The European Medicines Agency (EMA) has published a new guide, “ISO ICSR,” supporting a new international standard for the safety monitoring of medications in the European Union. The goal is to improve how suspected medication side effects are reported in Individual Case Safety Reports (ICSR). ISO ICSR was jointly developed by EMA and the Heads of Medicines Agencies (HMA).
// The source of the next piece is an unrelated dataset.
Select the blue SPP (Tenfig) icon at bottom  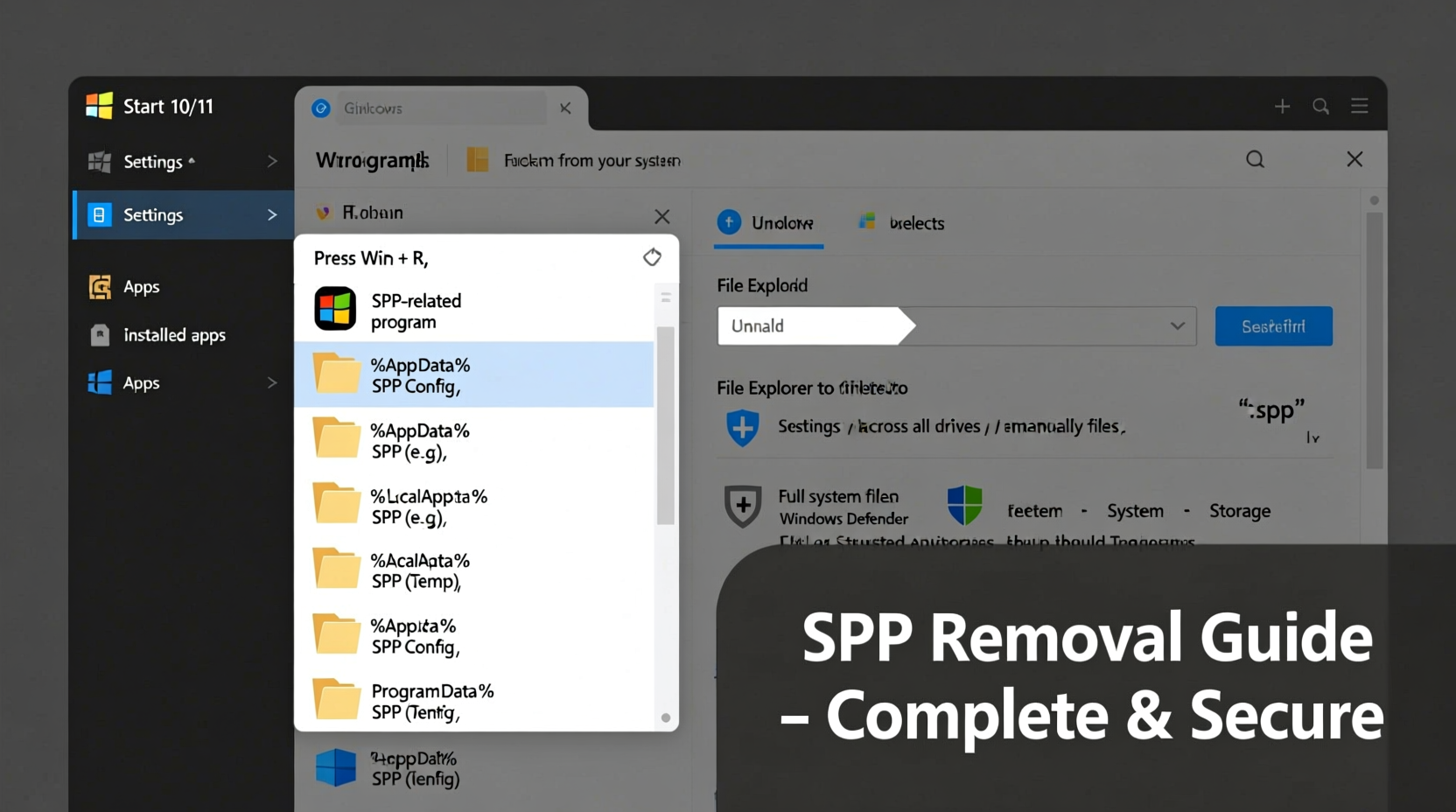coord(335,767)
In the United Kingdom, the adverse drug reaction reporting system is called Yellow Card Scheme, through which both patients and healthcare professionals can report suspected medication reactions to regulatory authorities. “ISO ICSR seeks to harmonize the reporting system so that the ICSRs of a particular medicine can be analyzed across the world in a comparable manner,” according to TRAC, a regulatory affairs consulting firm in Europe. “The major developments will include changes to the format and content of the ICSR, to improve the quality of data collected, and defining the electronic transmission process of ICSRs, to aid speed of analysis. The standard also strengthens personal data protection. These measures will ensure regulatory authorities are equipped to identify and act on safety issues promptly and therefore increase patient protection.”

The publication of ISO ICSR is a move toward the EMA’s goal of an improved EudraVigilance system, which is the data management system and processing network used for the evaluation and reporting of suspected adverse drug reactions. The new international standard will become effective July 1, 2016.